Friday, September 4, 2020

Bad TV: McDuff, The Talking Dog (1976)

NBC experimented with a 3 hour live action block on the back end of their Saturday morning lineup in 1976. Pink Panther had expanded to 90 minutes, adding Misterjaw and the Texas/Tijuana Toads to the Panther and regular back-ups The Inspector and Ant & The Aardvark. Ahead of that were reruns of Woody Woodpecker, only because NBC didn't get enough new programming to fill the schedule. Makes one wonder if they were intentionally cheap, which would explain their poor performance back then.

While I've never seen McDuff, The Talking Dog, which sounds like a mash-up of Topper (Because McDuff is a ghost) and Mr. Ed (Because McDuff only talks to a specific human), it didn't attract enough eyeballs such that viewers flipped over to ABC or CBS when McDuff came on. The series was gone by Christmas.

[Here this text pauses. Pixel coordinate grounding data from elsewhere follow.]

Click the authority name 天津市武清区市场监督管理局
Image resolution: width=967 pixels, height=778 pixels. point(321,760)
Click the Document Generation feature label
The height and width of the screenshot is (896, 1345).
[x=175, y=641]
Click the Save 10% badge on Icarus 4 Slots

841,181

Edit, 6/17/21: Here's the intro, from Gilmore Box:



Star Walter Willison wasn't heard from again. Veteran Jack Lester was the voice of McDuff. This came from the Bill D'Angelo/Harvey Bullock/Ray Allen factory that also produced Monster Squad (previously reviewed). Writer-producers William Rayner & Miles Wilder co-produced the series, then dissolved their production company after cancellation. Co-star Gordon Jump moved on to WKRP in Cincinnati and a stint doing Maytag ads, so he at least recovered from this debacle.

No rating.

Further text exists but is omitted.